The number of Medicaid patients grew about 3 percent, which is slower than last year's Medicaid patient increase of 15 percent.

"There's a lot of people in Georgia today who are eligible for Medicaid who aren't accessing it," she said. Although Medicaid compensates below cost, said Armstrong, it is better than no compensation.

The hospital is seeing also increased scrutiny from Medicaid and insurers. "If every T is not crossed and I dotted we run the risk of not being able to keep the money for the work we've done," she said.

The proportion of patients paying with Medicaid increased from 18.2 percent two years ago to 26.2 percent in 2013. The proportion of self-pay patients, or uninsured patients, also grew from 8.5 percent in 2011 to 10.2 percent in 2013.

Infant births were flat, reflecting the national trend of a lower birth rate during the recession.

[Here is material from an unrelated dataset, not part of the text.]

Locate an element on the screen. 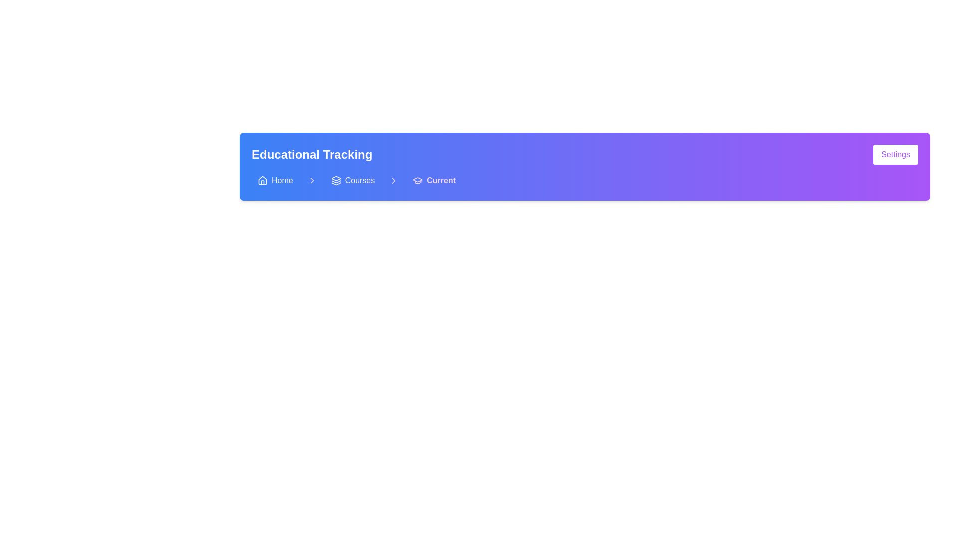 The image size is (958, 539). the static text label displaying the word 'Current' in bold purple, located at the rightmost end of the breadcrumb navigation bar is located at coordinates (441, 181).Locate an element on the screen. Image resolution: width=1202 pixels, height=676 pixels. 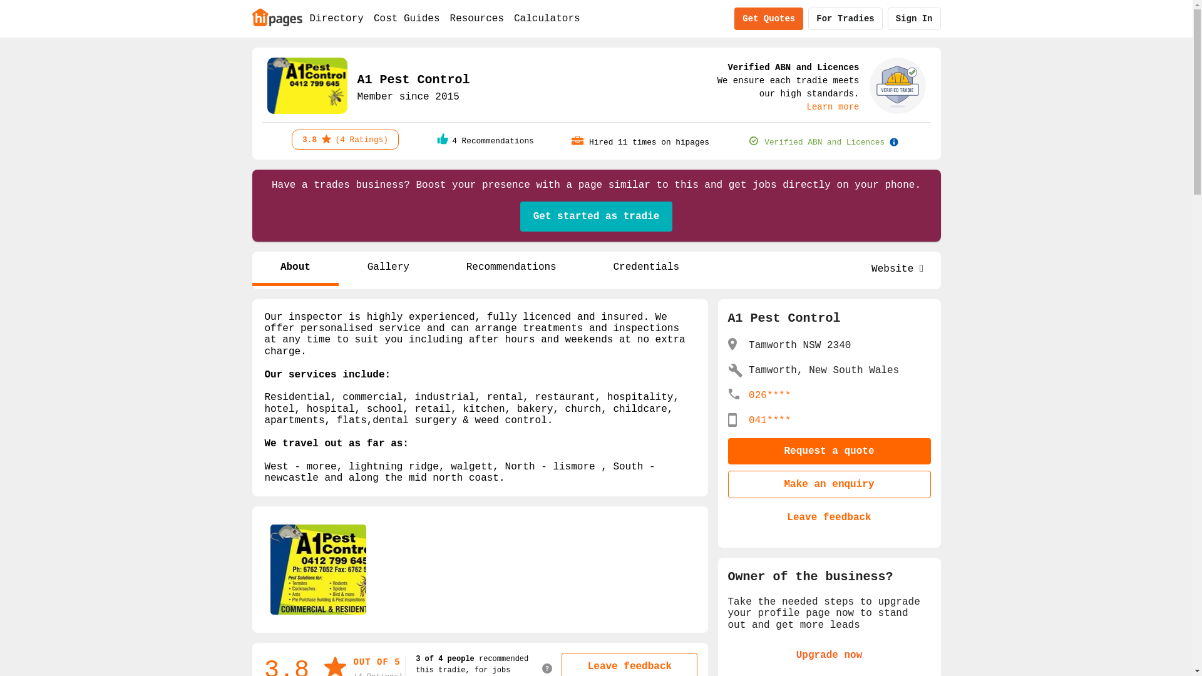
'Learn more' is located at coordinates (832, 106).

The hospital, which was opened in 1956 and purchased by LifePoint Hospitals in 2009, pays about $1.8 million in local taxes.

Rockdale Medical is also one of the large employers in the area. The 158 in-patient bed acute-care hospital employs about 1,232, with 372 living in Rockdale County and 293 living in Newton County. Of those, more than 800 positions are professional or well-paying positions. It also partners with 30 physicians.

Some areas that the hospital is looking to expand services include a stroke center and neurosciences services, surgical services, and chest pain and cardiovascular intervention.